THE INPUT:
----
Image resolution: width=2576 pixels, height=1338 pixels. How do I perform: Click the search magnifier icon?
----
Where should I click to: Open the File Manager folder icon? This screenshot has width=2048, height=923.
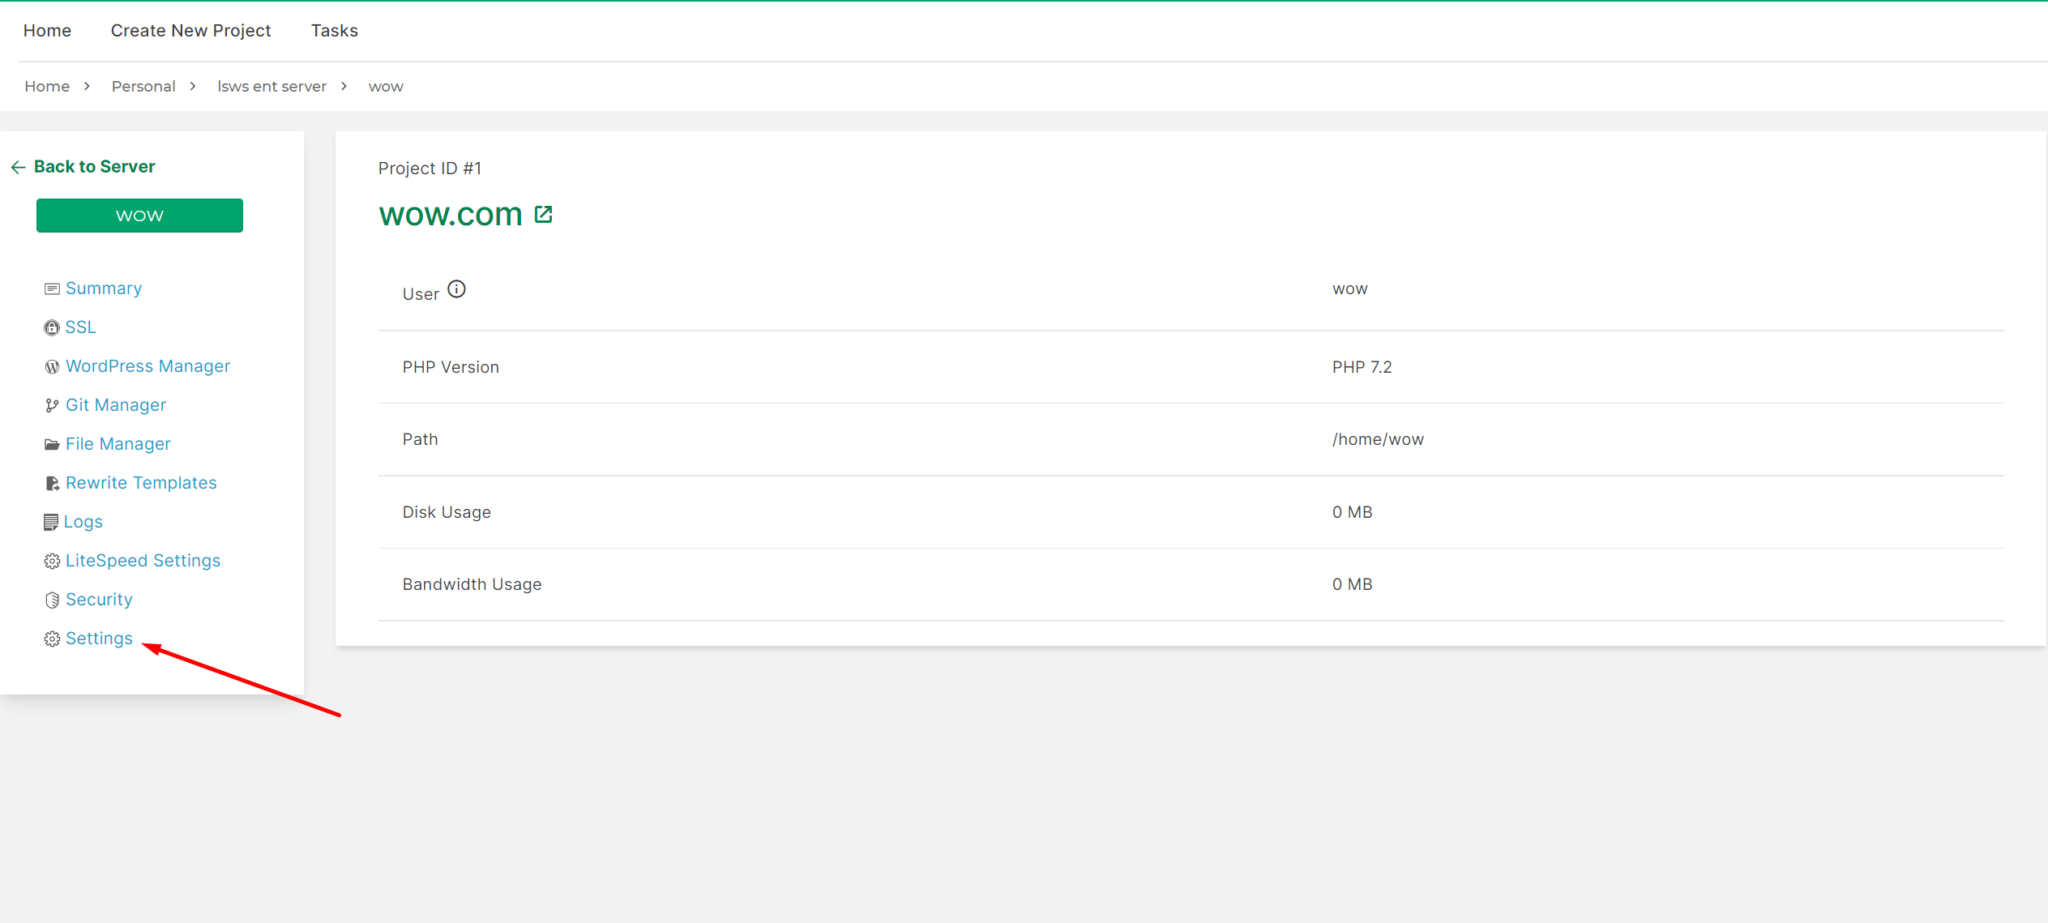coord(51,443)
----
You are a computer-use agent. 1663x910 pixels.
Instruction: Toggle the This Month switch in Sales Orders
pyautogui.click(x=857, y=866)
----
ABOUT THIS TASK: For each line above that holds the string "pixels", provide a copy of that line.

RESPONSE:
Image resolution: width=2576 pixels, height=1338 pixels. How do I perform: Click the search magnifier icon?
You are a computer-use agent. 1663x910 pixels.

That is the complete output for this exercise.